>> start SUPPLIED MATERIAL

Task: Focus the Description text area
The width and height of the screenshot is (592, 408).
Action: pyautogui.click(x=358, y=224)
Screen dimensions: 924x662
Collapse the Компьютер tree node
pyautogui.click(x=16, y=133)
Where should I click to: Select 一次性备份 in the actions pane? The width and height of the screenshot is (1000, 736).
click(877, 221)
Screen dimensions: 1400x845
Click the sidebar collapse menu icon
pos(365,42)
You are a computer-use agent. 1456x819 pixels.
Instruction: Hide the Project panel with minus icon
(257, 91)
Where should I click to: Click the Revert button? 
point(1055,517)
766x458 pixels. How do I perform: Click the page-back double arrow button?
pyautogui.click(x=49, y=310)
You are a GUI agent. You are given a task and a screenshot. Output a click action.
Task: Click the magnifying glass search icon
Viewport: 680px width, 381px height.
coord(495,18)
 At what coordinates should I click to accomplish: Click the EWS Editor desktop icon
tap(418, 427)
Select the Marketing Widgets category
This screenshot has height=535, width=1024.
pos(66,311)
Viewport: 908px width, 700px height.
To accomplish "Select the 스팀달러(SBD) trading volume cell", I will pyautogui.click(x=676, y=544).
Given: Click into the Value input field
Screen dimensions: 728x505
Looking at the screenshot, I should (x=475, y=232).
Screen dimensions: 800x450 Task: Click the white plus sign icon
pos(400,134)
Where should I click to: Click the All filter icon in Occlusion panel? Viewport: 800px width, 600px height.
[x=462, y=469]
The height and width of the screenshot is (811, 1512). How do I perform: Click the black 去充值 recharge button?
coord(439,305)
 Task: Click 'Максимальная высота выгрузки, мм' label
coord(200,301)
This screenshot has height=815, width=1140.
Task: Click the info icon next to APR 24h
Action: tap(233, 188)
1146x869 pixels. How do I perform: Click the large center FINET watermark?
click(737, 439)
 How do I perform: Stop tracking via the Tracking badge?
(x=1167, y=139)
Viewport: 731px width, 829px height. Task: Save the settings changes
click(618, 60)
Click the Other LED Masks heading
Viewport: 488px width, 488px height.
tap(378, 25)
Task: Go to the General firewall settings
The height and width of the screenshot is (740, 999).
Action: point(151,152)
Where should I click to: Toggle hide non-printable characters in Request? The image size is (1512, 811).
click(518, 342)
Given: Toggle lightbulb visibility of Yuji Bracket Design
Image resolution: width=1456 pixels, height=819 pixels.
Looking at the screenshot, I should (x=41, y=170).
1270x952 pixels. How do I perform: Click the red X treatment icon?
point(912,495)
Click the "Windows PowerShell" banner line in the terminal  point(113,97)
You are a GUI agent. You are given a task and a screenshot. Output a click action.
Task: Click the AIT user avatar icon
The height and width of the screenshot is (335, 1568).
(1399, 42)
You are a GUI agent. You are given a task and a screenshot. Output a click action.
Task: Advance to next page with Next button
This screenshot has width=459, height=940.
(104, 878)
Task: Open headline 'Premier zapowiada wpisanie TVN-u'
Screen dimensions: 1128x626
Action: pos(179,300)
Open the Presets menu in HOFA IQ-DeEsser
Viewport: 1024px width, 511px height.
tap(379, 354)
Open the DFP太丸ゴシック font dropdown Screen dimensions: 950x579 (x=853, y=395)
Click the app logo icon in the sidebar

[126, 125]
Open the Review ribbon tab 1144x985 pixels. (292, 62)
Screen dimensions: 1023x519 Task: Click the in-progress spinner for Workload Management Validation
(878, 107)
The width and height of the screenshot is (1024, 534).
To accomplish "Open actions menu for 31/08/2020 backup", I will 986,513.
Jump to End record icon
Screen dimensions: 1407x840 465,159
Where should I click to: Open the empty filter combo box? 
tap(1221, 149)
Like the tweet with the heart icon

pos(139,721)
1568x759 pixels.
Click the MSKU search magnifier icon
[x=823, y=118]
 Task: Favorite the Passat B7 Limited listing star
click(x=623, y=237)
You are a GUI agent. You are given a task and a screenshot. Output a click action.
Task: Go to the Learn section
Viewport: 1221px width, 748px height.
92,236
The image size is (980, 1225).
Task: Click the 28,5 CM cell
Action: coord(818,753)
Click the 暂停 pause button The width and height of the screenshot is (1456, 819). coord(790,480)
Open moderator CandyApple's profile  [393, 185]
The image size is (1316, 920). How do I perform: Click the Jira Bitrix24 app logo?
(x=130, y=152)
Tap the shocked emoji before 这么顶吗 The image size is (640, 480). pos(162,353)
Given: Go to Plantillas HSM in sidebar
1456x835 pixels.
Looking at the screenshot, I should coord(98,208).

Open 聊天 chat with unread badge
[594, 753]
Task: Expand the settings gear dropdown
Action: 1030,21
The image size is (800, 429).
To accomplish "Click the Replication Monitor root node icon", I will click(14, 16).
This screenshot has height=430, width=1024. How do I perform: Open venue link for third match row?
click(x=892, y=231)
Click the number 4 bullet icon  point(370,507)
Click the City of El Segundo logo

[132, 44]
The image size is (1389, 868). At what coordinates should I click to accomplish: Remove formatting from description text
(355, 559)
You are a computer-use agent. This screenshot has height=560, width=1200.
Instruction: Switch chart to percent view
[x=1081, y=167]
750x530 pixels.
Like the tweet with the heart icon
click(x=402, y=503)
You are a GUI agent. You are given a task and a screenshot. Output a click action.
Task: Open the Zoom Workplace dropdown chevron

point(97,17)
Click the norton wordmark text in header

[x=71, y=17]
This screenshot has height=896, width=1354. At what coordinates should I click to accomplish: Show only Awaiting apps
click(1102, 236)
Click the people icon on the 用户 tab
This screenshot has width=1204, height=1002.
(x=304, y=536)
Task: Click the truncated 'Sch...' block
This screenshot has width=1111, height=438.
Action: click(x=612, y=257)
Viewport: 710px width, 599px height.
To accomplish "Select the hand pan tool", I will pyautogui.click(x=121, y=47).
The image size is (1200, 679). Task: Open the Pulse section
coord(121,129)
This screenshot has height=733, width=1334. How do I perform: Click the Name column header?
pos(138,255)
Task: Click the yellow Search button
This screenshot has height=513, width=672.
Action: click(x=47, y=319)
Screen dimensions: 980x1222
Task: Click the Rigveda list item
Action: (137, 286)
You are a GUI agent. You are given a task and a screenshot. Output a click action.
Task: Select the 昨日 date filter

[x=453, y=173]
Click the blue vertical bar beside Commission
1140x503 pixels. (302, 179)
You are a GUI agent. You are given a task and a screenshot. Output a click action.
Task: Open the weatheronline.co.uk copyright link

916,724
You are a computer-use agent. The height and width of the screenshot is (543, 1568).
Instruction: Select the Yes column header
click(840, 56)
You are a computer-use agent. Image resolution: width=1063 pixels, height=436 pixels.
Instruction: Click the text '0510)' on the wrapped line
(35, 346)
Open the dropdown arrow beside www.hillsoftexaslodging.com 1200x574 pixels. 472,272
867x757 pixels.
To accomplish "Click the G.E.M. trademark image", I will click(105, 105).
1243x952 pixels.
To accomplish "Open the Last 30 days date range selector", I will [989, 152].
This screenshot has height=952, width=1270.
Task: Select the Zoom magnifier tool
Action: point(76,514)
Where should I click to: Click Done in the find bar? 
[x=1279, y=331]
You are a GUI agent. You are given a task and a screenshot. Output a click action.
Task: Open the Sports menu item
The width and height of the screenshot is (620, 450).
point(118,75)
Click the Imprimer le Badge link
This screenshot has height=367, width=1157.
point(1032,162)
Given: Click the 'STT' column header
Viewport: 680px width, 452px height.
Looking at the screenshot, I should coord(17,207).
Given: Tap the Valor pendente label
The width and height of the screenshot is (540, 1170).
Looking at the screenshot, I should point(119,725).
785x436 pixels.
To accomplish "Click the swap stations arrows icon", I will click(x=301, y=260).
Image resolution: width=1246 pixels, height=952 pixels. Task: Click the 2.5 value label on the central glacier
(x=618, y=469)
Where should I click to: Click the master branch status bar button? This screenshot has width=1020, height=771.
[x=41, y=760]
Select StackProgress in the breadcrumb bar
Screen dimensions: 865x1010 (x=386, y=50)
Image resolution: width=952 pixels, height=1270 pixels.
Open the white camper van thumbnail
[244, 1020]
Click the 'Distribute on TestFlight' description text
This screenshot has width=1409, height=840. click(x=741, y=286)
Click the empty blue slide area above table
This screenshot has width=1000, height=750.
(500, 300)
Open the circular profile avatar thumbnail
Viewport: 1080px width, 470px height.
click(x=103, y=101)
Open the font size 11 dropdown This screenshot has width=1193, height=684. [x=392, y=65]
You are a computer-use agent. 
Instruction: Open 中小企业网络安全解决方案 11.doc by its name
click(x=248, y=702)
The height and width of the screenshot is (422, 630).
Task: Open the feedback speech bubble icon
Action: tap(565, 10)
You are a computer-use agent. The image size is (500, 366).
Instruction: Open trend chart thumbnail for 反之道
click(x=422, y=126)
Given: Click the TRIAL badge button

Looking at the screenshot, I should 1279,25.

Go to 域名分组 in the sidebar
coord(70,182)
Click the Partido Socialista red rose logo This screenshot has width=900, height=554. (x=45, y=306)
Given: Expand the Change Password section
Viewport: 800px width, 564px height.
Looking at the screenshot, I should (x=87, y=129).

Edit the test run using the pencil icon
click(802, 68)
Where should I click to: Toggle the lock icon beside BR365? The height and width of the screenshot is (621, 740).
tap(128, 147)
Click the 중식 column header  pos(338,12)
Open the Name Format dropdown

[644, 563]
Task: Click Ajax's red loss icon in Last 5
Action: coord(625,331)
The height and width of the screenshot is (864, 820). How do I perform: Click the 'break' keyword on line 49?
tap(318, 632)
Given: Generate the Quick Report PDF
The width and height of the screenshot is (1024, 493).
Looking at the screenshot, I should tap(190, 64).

>> end SUPPLIED MATERIAL

• _OBJECTIVE_
Gather every line of the data that contains the word "Expand", and copy each one in full.

• _SOLUTION_
Task: Expand the settings gear dropdown
Given: Expand the Change Password section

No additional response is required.